Introduction: The study of xenobiotic metabolism and toxicity has been greatly aided by the use of genetically modified mouse models and metabolomics.
Areas covered: Gene knockout mice can be used to determine the enzymes responsible for the metabolism of xenobiotics in vivo and to examine the mechanisms of xenobiotic-induced toxicity. Humanized mouse models are especially important because there exist marked species differences in the xenobiotic-metabolizing enzymes and the nuclear receptors that regulate these enzymes. Humanized mice expressing CYPs and nuclear receptors including the pregnane X receptor, the major regulator of xenobiotic metabolism and transport were produced. With genetically modified mouse models, metabolomics can determine the metabolic map of many xenobiotics with a level of sensitivity that allows the discovery of even minor metabolites. This technology can be used for determining the mechanism of xenobiotic toxicity and to find early biomarkers for toxicity.
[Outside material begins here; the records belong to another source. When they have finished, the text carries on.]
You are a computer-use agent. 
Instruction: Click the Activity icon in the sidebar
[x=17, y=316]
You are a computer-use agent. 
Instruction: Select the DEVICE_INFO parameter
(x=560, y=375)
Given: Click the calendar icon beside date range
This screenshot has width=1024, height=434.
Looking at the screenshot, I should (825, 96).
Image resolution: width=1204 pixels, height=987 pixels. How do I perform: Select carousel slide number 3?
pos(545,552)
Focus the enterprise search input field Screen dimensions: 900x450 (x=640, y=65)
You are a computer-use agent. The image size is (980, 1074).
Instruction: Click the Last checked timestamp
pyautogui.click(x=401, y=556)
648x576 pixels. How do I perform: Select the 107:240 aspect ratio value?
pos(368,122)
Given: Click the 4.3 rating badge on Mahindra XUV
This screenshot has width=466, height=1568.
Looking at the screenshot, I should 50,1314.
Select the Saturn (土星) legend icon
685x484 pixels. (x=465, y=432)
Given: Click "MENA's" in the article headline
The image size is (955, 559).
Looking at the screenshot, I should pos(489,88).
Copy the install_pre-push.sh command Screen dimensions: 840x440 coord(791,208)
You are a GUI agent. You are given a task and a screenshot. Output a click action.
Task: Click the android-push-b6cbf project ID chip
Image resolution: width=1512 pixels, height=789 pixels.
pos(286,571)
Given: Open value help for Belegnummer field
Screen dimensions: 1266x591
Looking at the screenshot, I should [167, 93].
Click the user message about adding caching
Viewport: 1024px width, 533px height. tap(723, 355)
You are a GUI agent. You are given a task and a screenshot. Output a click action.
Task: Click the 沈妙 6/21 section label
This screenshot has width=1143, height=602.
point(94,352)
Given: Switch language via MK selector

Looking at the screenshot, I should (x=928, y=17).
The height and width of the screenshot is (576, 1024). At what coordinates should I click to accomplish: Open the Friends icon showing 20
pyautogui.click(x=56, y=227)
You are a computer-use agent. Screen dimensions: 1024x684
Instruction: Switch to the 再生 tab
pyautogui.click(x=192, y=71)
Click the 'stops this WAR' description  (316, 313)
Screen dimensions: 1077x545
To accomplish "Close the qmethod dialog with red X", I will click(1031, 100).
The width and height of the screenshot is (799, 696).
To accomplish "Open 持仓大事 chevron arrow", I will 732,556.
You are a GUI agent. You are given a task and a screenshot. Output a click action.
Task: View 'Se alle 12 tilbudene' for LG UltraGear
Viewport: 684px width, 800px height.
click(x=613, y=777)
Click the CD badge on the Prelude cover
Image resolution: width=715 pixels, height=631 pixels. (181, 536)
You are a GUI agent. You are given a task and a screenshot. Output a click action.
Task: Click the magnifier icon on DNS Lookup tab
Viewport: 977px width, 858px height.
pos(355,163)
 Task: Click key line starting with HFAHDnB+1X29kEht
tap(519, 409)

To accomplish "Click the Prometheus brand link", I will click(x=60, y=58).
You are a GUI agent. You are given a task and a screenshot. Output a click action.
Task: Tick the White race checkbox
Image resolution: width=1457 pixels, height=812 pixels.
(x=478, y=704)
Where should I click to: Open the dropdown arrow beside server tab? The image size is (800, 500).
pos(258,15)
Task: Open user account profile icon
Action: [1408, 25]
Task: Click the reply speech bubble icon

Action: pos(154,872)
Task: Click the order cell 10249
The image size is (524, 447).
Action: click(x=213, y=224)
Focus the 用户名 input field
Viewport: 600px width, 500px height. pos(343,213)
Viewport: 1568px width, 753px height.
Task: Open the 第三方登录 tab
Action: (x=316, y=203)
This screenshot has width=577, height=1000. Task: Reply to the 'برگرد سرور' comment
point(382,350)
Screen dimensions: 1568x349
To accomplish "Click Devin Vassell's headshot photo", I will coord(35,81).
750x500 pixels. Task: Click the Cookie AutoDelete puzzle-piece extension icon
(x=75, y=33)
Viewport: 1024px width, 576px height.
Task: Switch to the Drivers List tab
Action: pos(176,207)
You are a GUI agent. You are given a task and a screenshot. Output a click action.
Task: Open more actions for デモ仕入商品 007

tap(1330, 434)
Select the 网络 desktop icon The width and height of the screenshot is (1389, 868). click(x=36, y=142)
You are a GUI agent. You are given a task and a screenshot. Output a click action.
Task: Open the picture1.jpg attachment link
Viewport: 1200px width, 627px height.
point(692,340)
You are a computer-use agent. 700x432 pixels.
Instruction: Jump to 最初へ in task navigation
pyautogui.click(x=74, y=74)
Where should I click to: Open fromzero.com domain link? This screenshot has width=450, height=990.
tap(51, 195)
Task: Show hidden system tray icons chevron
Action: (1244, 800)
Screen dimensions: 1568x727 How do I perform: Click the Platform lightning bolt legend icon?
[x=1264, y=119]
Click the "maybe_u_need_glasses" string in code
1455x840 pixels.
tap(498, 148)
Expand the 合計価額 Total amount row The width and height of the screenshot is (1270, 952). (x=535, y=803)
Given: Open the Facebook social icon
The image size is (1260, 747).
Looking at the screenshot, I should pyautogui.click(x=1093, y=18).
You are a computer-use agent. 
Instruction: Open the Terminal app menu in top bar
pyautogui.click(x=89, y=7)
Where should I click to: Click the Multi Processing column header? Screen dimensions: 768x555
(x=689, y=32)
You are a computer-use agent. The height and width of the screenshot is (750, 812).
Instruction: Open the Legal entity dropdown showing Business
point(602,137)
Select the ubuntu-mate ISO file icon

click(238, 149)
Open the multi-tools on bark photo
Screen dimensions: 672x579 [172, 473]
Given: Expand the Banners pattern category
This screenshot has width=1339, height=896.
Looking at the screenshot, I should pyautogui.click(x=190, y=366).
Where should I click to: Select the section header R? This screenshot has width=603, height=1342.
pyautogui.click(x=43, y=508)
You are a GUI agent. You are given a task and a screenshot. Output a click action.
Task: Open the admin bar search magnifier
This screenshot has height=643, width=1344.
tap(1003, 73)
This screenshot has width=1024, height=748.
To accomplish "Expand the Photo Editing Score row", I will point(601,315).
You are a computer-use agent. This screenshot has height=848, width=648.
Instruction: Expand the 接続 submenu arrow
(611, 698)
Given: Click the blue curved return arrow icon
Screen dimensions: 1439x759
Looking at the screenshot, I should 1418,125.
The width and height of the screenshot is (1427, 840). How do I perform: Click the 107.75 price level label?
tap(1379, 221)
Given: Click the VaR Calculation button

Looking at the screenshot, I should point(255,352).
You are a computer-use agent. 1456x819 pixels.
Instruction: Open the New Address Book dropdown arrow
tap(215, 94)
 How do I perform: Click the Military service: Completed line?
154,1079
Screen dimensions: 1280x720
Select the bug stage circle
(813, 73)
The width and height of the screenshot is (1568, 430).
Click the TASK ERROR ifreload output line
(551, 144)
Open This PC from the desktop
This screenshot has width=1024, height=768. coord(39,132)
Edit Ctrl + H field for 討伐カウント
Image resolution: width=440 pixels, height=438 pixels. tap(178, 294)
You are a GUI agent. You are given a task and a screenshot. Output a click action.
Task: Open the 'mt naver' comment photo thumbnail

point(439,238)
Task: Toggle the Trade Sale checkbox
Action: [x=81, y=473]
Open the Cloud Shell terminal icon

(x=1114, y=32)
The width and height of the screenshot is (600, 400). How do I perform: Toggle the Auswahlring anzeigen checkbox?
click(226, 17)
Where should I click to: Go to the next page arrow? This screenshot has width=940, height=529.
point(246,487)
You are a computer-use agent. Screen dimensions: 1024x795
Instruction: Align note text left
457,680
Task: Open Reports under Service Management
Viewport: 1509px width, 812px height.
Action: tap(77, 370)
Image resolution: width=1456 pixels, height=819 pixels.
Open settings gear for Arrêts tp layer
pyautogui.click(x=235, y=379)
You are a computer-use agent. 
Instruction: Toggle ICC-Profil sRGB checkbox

Expert opinion: Metabolomics and genetically modified mouse models can be used for the study of xenobiotic metabolism and toxicity by: i) comparison of the metabolomics profiles between wild-type and genetically modified mice, and searching for genotype-dependent endogenous metabolites; ii) searching for and elucidating metabolites derived from xenobiotics; and iii) discovery of specific alterations of endogenous compounds induced by xenobiotics-induced toxicity.
Keywords: CYP; CYP3A4; UPLC-ESI-QTOFMS; genetically modified mice; metabolomics; pregnane X receptor; xenobiotics.